Charlie Rose Talks to Harvard's Michael Porter

The Harvard professor and competitiveness guru discusses corralling health-care costs and reanimating the American economy
“Despite the rhetoric I hear, thank God employers are still in the health-care system” Photograph El Tiempo/ZUMA Press

In your role at Harvard, you get to range over all the disciplines, right?
I teach in the medical school, the School of Public Health, the Kennedy School of Government, and the Business School. And it’s the best perch … because most of my work crosses boundaries. The work I’m doing on the way we deliver health care draws on ideas that are well-established in the management field but had really never entered the thinking of people in medical schools and hospitals.
What’s going to turn around health care in the U.S.?

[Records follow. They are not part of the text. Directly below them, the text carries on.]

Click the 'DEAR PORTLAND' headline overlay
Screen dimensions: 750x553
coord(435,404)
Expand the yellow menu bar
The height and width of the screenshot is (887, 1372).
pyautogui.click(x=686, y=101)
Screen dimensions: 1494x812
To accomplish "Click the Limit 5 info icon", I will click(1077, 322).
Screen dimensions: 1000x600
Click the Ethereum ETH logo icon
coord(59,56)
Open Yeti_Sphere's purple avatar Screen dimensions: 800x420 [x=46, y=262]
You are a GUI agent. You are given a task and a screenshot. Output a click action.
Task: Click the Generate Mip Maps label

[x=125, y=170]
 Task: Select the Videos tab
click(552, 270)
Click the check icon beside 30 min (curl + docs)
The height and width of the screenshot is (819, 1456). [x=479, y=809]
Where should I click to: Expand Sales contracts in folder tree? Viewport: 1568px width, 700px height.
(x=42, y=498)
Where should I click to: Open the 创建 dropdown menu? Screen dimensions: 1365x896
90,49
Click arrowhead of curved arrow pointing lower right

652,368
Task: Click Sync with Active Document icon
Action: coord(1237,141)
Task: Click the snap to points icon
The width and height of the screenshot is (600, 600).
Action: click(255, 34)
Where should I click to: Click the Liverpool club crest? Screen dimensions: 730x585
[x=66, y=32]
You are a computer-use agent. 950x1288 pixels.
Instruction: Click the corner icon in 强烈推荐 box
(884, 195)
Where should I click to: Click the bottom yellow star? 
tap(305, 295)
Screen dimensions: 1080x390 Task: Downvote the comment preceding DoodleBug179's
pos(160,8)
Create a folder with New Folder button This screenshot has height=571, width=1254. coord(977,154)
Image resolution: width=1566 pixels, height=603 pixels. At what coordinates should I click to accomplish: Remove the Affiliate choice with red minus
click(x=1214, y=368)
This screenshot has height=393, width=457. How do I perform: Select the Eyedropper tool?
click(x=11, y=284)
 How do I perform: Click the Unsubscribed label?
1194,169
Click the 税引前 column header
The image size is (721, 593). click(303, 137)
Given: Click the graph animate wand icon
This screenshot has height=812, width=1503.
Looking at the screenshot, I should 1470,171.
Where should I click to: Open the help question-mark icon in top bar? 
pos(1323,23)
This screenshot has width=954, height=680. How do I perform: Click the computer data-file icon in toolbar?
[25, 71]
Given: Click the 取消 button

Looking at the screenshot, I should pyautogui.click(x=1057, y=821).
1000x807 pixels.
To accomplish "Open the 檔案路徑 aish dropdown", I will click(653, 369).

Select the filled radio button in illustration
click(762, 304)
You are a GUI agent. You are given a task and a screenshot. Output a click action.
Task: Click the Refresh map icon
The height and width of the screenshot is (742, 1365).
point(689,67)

The problem of health care today isn’t the one we’ve been debating for the last 20 or 30 years. The problem we’ve been debating is insurance—how to get more people covered. That’s important, but ultimately the issue is how we can get more value: improve the outcomes for the money we’re spending and deliver those excellent outcomes more efficiently. And that will require a restructuring of revolutionary proportions in how we organize health-care organizations, how doctors and nurses work together.
Describe this revolution.
Health care historically has been a very siloed field that’s organized around medical specialties—urology, cardiac surgery, and so forth—and around the supply of these specialty services. The patient is the ping-pong ball that moves from service to service. If you’re a diabetic, you need an endocrinologist. You need to worry about your eyes. You need to worry about your veins. Ultimately, health care fails the most basic test. It’s not organized around the needs of the patient. Until we make that fundamental transformation, we’re hobbled in our ability to bend the cost curve. Health care isn’t the 900-pound gorilla. It’s the 9 million-pound gorilla that will dominate our future budget problems.
We’ve just come through a huge debate on health care. We’ve dealt with access. Was cost just too much to bite off at the same time?
I could only assume that’s why. It was fundamentally the reform of the insurance system. And many of the reforms were good; we need to give full credit there. One of the problems we have in health care is we’ve got a lot of preventable things that are really driving the cost up. And we haven’t cracked the code of how to do that. The best work on prevention now is actually in the corporate sector. Companies understand that if their employees are sick, it’s really expensive. So despite the rhetoric I hear, thank God employers are still in the health-care system.
Tell me about this special report from the Harvard Business School on America’s economic future.
We decided to take this issue on because we were deeply disturbed about the path that the U.S. economy was on. We were seeing things we haven’t experienced in this country for many decades. Things like the sputtering of the job creation machine. If you look from 1970 to 2000, we would create, on average, 2 percent, 2.1 percent job growth every year. Around 2000, 2001, that just stopped. And our wages weren’t growing.
Is that because the world was changing and we weren’t?
That’s probably the biggest part of the problem. The rest of the world had been steadily improving their competitiveness, their skills, their infrastructure, reducing corruption, lowering their taxes.
How do you draw the line between spending and investing in the future?
Every person will define what they want as investment. But the data show that the things we really know are investments, that shape our future competitiveness, are development programs, education. And our physical infrastructure, that allows us to move goods and people and energy efficiently, has been declining. The president is right to be focusing on some of these areas. That said, our means are shrinking. We’ve got to reduce the amount of money we’re spending, and we have to increase revenues, too. But we would prefer that we do that by closing down loopholes and exemptions rather than driving up tax rates.
Does Big Business want a lower corporate rate, or would it prefer to keep the tax breaks?
This raises an important question about how business has contributed to the problem we have now, and part of it is special-interest lobbying. But we found, from thousands of executives—we surveyed our alumni for the first time in the history of our business school—and there’s overwhelming consensus that we should lower the corporate rate and close the loopholes. And the general public’s favorite, out of all the things we recommended, was to reduce the corporate tax rate and eliminate loopholes.